I’ve heard the stamina you need for giving birth is not dissimilar to that required for a marathon. Of course, there are other similarities too. I’m told there is a great deal of puffing and panting, perspiring, the possibility of an over-active bladder, swollen ankles and all of this whilst having no idea when you’ll cross the finish line. But there’s 9 long months before any of that happens and plenty of time to train for it all.
I’m now 7 months pregnant and I’m learning that much of pregnancy is about being sensitive to the rhythm of life, learning to listen to the body, trusting my intuition and understanding what it means to feel healthy and well – not only for myself but also for the little one inside. There are lots of opinions on pregnancy and exercise and, as an exercise physiologist, I have a fair few of my own. But to me it is less about what it says in a book and more about how you feel. Obviously you should always check with your obstetrician first, but why let a little (or big) bump come between you and your exercise?
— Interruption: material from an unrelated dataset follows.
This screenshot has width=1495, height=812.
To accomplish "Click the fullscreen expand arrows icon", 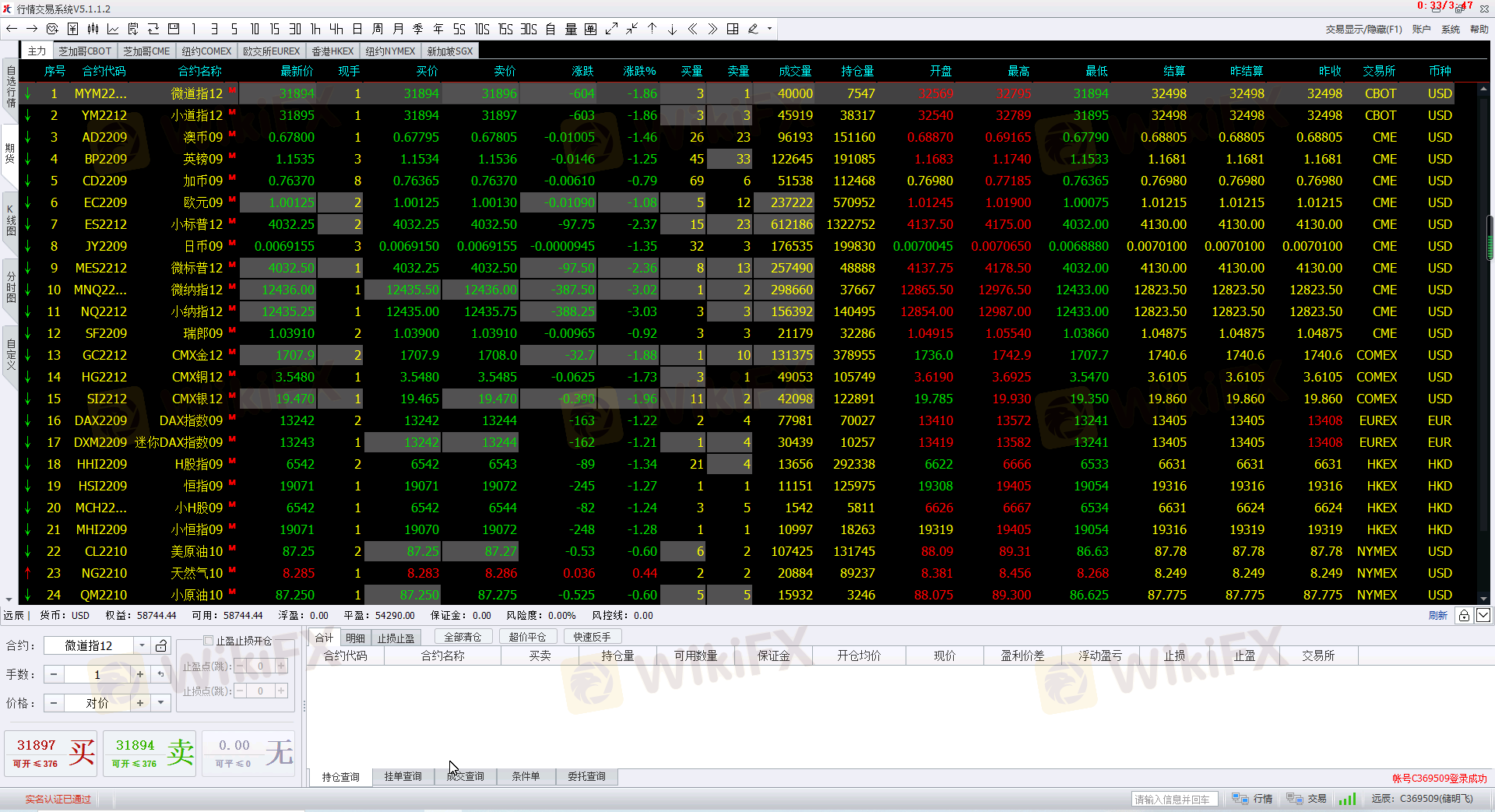I will (611, 29).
Before I found out I was ‘mum-to-be’, I was exercising most days, getting my daily Headspace and eating really wel. And I felt great! So why would I change anything? As my bump has got bigger, I’ve had people I’ve never even met before tell me what I should and shouldn’t be doing – sometimes even strangers on the street! Little do they know that exercise is a way of life for me. And there is strong evidence that whilst we shouldn’t increase the intensity or frequency of exercise whilst pregnant, continuing with a well-established routine can provide many benefits.
At 30 weeks I still change into my yoga pants on a Monday, Wednesday and Friday, get sweaty in the spin room a couple of times a week and run once or twice too. Admittedly, living in sunny California makes it all feel a little bit easier, but then the rain in London never stopped me either. What’s changed though is my motivation. I used to race competitively, so my training was always about faster, further, longer. I wanted to win, so I would push myself as hard as possible, trying to achieve the best possible result. It was a lot of fun, but a different kind of fun.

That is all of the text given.